**Work to be completed**:
Beginning with the line that holds "The width and", copy each line through the end of the material below, exactly and with no pictures.

**Provided records**:
________

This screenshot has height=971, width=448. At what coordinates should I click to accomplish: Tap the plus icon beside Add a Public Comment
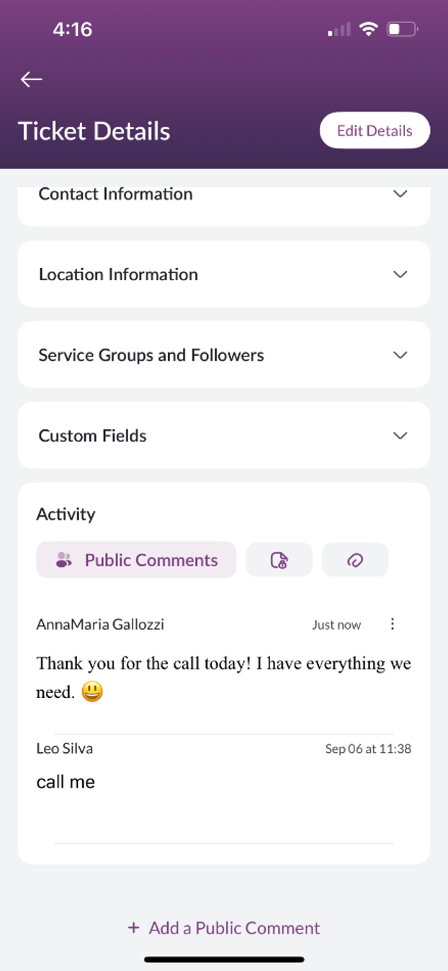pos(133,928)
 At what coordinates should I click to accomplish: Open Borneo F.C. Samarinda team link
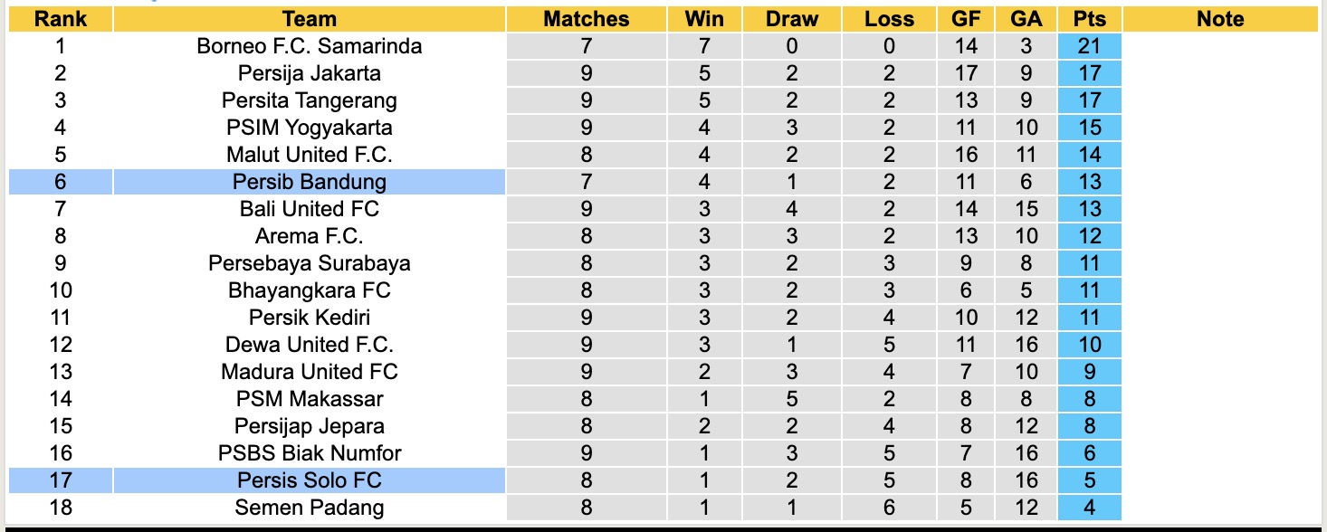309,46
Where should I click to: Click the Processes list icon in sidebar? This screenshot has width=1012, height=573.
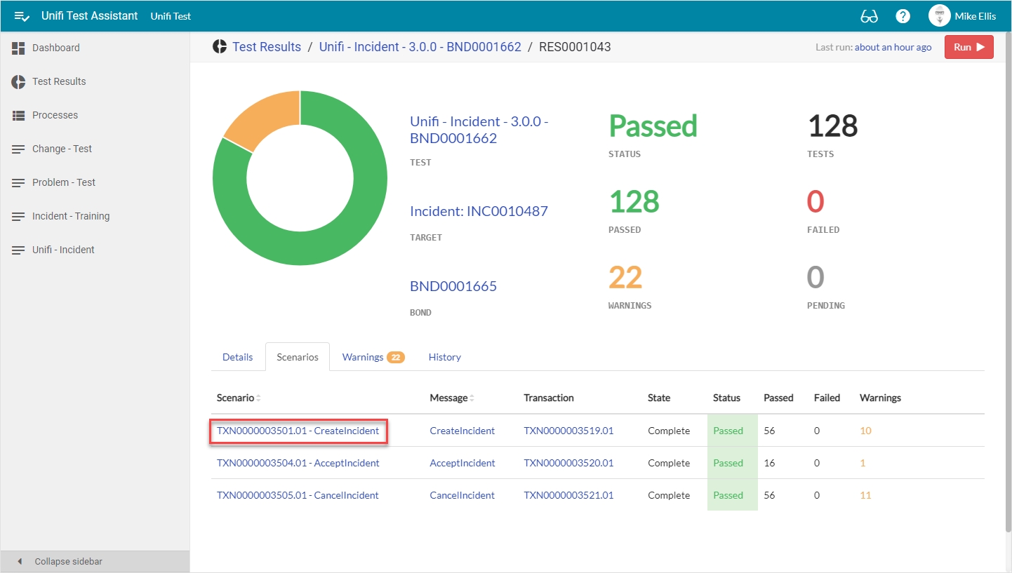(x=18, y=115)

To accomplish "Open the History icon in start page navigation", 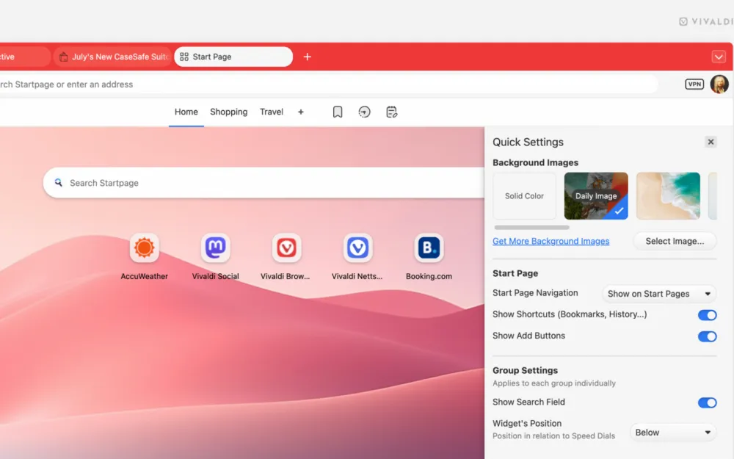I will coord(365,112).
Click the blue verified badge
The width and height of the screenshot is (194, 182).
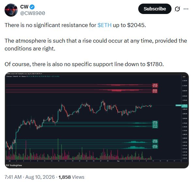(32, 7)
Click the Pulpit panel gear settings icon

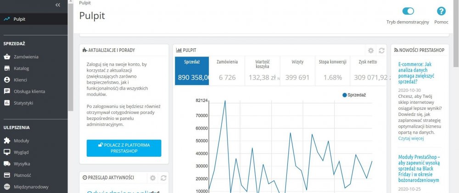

________

**Answer for the task**:
The width and height of the screenshot is (194, 182).
(32, 7)
Click the Pulpit panel gear settings icon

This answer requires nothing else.